Chapter 7 ML Platform Design

ML platforms can be set up in various ways to apply MLOps practices to the machine learning workflow. (1) SaaS tools provide an integrated development and management experience, with an aim to offer an end-to-end process. (2) Custom-made platforms offer high flexibility and can be tailored to specific needs. However, integrating multiple different services requires significant engineering effort. (3) Many cloud providers offer a mix of SaaS and custom-tailored platforms, providing a relatively well-integrated experience while remaining open enough to integrate other services.

Overview

This project involves building a custom-tailored ML platform focused on MLOps engineering, as the entire infrastructure will be set up from scratch. An exemplary ML platform will be developed using Airflow and MLflow for management during the machine learning lifecycle and JupyterHub to provide an integrated development environment.

Even though there are workflow tools more specifically designed for machine learning pipelines, for example Kubeflow Pipelines, Airflow and MLflow can leverage and an combine there functionalities to provide similar capabilites. Airflow provides the workflow management for the platform whilst MLflow is used for machine learning tracking. MLflow further allow to register each model effortlessly. As an MLOps plattform should also provide an environment to develop machine learning model code, JupyterHub will be deployed to be able to develop code in the cloud and without the need for a local setup. The coding environment will synchronize with Airflow’s DAG repository to seamlessly integrate the defined models within the workflow management. Airflow and MLflow are very flexible with their running environment and their stack would be very suitable for small scale systems, where there is no need for a setup maintaining a Kubernetes cluster.
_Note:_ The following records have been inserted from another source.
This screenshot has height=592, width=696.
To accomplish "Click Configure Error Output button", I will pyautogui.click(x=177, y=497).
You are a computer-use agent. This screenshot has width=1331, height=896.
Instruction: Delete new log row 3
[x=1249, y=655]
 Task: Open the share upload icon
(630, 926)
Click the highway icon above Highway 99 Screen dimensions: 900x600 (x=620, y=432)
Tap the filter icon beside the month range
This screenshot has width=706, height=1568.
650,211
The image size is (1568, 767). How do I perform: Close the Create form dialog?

While it would be possible to run anything on a docker/docker-compose setup, this work will scale the mentioned tools to a Kubernetes cluster in the cloud to fully enable the concept of an MLOps plattform. The infrastructure will be maintained using the Infrastructure as Code tool Terraform, and incorporate best Ops practices such as CI/CD and automation. The project will also incorporate the work done by data and machine learning scientists since basic machine learning models will be implemented and run on the platform.

Infrastructure

The necessary AWS infrastructure is set up using Terraform. This includes creating an AWS EKS cluster and the associated ressources like a virtual private cloud (VPC), subnets, security groups, IAM roles, as well as further AWS ressources needed to deploy custom modules. Networking is handled by AWS Application Load Balancing service or Ingress controller to route traffic to the correct service/pod in the cluster. Once the EKS cluster is set up, Kubernetes can be used to deploy and manage applications on the cluster. Helm, a package manager for Kubernetes, is used to manage the deployment of Airflow and MLflow. The EKS cluster allows for easy scalability and management of the platforms. The code is made public on a Github repository and Github Actions is used for automating the deployment of the infrastructure using CI/CD principles.

MLOps Tools

Once the infrastructure is set up, machine learning models can be trained on the EKS cluster as Kubernetes pods, using Airflows scheduling processes. Airflow’s ability to scan local directories or Git repositories will be used to import the relevant machine learning code from second Github repository. Similarly, to building Airflow workflows, the machine learning code will also include using the MLFlow API to allow for model tracking and storage. Github Actions is used as a CI/CD pipeline to automatically build, test, and deploy the machine learning model code to this repository similarly as it is used in the repository for the infrastructure.

Model serving is done via Sagemaker, which allows for automatic scalability and seamlessly integrates with MLflow. Monitoring and logging is achieved using Prometheus & Grafana to monitor the health and performance of the EKS cluster and its components, such as worker nodes, Kubernetes pods, etc and similarly for monitoring the deployed models as applications.

Whereas the deployment of the infrastructure would be taken care of by MLOps-, DevOps-, and Data Engineers, the development of the Airflow workflows including MLFlow would be taken care of by Data Scientist and ML Engineers.